Identification of a Novel Arabinofuranosyltransferase AftB Involved in a Terminal Step of Cell Wall Arabinan Biosynthesis in Corynebacterianeae, such as Corynebacterium glutamicum and Mycobacterium tuberculosis

• Published in: The Journal of biological chemistry Vol. 282; no. 20; pp. 14729 - 14740
• Main Authors: Seidel, Mathias, Alderwick, Luke J., Birch, Helen L., Sahm, Hermann, Eggeling, Lothar, Besra, Gurdyal S.
• Format: Journal Article
• Language: English
• Published: United States Elsevier Inc 18.05.2007; American Society for Biochemistry and Molecular Biology
• Subjects: Amino Acid Substitution; Antitubercular Agents - pharmacology; Arabinose - metabolism; Bacterial Proteins - genetics; Bacterial Proteins - metabolism; Cell Wall - genetics; Cell Wall - metabolism; Corynebacterium glutamicum; Corynebacterium glutamicum - enzymology; Corynebacterium glutamicum - genetics; Drug Resistance, Bacterial - drug effects; Drug Resistance, Bacterial - genetics; Ethambutol - pharmacology; Gene Deletion; Genetic Complementation Test; Mutation, Missense; Mycobacterium tuberculosis; Mycobacterium tuberculosis - enzymology; Mycobacterium tuberculosis - genetics; Mycolic Acids - metabolism; Pentosyltransferases - genetics; Pentosyltransferases - metabolism; Polysaccharides - biosynthesis; Polysaccharides - genetics
• ISSN: 0021-9258; 1083-351X
• DOI: 10.1074/jbc.M700271200

Arabinofuranosyltransferase enzymes, such as EmbA, EmbB, and AftA, play pivotal roles in the biosynthesis of arabinogalactan, and the anti-tuberculosis agent ethambutol (EMB) targets arabinogalactan biosynthesis through inhibition of Mt-EmbA and Mt-EmbB. Herein, we describe the identification and characterization of a novel arabinofuranosyltransferase, now termed AftB (Rv3805c), which is essential in Mycobacterium tuberculosis.

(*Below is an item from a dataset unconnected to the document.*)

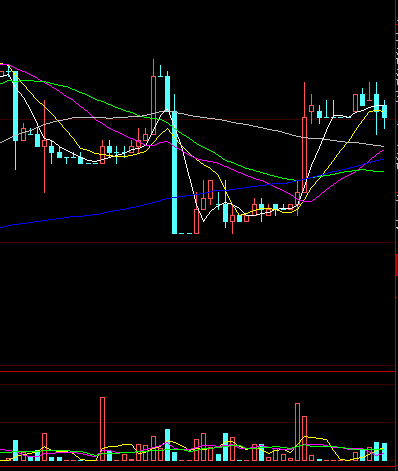Screen dimensions: 398x471
Task: Select the flat cyan dash candles at the crash low
Action: point(186,233)
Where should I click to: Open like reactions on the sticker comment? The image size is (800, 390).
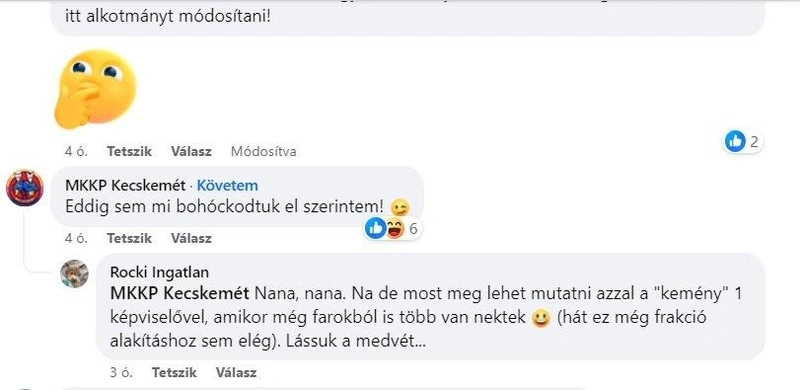[743, 141]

Deletion of its orthologue NCgl2780 in the closely related species Corynebacterium glutamicum resulted in a viable mutant. Analysis of the cell wall-associated lipids from the deletion mutant revealed a decreased abundance of cell wall-bound mycolic acids, consistent with a partial loss of mycolylation sites. Subsequent glycosyl linkage analysis of arabinogalactan also revealed the complete absence of terminal β(1 → 2)-linked arabinofuranosyl residues. The deletion mutant biochemical phenotype was fully complemented by either Mt-AftB or Cg-AftB, but not with muteins of Mt-AftB, where the two adjacent aspartic acid residues, which have been suggested to be involved in glycosyltransferase activity, were replaced by alanine. In addition, the use of C. glutamicum and C. glutamicumΔaftB in an in vitro assay utilizing the sugar donor β-d-arabinofuranosyl-1-monophosphoryl-decaprenol together with the neoglycolipid acceptor α-d-Araf-(1 → 5)-α-d-Araf-O-C8 as a substrate confirmed AftB as a terminal β(1 → 2) arabinofuranosyltransferase, which was also insensitive to EMB. Altogether, these studies have shed further light on the complexities of Corynebacterianeae cell wall biosynthesis, and Mt-AftB represents a potential new drug target.